Quand les prix ont tendance à atteindre des valeurs élevées, les investissements ont tendance à augmenter. Toutefois, cet effet est retardé par le temps nécessaire pour la reproduction des animaux. Le marché se sature et cela se traduit par une baisse des prix. Par conséquent, la production diminue, mais les effets sont observés seulement
après un certain temps, quand on reviendra à une situation d’augmentation de la demande et à une hausse des prix[1]. Ce processus se répète de façon cyclique. Le graphique offre-demande qui en résulte ressemble à une toile d’araignée. L’économiste agricole Mordecai Ezekiel a été l’un des premiers à donner une interprétation du cycle du porc.

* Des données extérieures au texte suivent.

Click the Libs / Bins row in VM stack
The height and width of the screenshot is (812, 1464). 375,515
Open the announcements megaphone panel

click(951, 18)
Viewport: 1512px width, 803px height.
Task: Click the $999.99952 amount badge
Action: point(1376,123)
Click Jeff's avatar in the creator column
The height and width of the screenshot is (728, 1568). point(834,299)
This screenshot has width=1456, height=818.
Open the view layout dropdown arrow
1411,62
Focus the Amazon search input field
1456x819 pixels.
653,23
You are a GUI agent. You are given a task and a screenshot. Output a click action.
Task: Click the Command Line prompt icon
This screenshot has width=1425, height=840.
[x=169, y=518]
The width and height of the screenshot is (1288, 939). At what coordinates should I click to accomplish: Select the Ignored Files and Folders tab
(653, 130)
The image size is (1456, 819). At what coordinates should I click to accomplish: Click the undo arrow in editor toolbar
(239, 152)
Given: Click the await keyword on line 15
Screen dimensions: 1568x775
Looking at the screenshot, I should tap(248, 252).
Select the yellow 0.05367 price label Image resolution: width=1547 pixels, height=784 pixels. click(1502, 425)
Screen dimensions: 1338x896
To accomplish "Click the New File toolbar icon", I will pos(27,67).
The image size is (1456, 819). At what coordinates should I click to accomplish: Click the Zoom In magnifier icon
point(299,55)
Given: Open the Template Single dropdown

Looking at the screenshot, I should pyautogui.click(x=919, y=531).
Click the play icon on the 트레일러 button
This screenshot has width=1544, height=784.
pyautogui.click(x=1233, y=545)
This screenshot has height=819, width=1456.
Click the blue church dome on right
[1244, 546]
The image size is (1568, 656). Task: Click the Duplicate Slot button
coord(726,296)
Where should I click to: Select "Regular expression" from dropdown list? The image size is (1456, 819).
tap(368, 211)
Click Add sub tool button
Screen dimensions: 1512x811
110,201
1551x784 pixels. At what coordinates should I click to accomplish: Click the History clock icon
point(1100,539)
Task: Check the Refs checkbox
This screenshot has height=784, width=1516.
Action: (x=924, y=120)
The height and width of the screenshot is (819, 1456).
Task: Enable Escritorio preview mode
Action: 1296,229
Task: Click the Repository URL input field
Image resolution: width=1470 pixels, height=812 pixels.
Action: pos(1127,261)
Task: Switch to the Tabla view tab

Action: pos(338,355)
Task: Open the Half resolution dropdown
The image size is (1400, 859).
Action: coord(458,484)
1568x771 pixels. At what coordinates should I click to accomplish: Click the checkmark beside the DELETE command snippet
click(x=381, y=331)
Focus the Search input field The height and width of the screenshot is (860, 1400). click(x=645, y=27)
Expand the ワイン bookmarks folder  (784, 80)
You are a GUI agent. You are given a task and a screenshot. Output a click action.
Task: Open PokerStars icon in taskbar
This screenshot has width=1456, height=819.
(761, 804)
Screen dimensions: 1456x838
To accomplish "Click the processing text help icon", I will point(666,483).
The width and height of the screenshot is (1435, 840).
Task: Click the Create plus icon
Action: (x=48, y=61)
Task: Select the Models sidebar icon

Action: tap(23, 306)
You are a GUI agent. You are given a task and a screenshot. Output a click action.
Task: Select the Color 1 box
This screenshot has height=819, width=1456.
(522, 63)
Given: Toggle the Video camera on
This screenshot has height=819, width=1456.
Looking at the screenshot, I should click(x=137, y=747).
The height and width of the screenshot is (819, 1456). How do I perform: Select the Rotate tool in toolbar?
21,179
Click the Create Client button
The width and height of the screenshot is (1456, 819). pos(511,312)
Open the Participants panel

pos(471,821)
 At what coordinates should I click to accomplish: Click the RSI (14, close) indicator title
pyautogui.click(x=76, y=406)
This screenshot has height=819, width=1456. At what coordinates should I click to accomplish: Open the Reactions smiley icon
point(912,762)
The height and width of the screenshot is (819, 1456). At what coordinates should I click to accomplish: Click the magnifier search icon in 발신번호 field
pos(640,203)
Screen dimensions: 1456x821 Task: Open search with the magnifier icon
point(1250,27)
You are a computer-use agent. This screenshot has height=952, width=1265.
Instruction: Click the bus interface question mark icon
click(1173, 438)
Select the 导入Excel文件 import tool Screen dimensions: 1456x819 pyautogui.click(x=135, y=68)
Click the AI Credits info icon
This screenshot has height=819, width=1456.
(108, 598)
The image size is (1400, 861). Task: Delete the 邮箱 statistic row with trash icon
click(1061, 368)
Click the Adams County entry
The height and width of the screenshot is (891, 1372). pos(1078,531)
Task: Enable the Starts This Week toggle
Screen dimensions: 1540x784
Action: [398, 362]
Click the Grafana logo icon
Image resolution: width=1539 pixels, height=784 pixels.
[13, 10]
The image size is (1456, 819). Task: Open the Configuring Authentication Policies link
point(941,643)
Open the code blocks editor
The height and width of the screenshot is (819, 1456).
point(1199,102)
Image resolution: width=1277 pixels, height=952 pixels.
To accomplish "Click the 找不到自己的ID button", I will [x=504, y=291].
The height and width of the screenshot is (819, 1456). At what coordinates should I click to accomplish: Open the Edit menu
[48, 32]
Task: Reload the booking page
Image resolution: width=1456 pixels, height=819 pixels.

En économie, ce concept a été appliqué de manière similaire pour la description de différents types de marché. Par exemple, dans le cadre du marché du travail, des salaires élevés ou plus de possibilités d’insertion professionnelle dans un secteur particulier provoquent une augmentation des inscriptions à l’université dans une certaine orientation d’études. Après un certain temps, on arrivera à une condition de saturation de l’offre de travail et le nombre des inscriptions à l’université aura tendance à diminuer. La production de produits industriels, le marché immobilier et la production de pétrole et de ses dérivés sont d’autres exemples importants où le cycle du porc est utilement appliqué[2].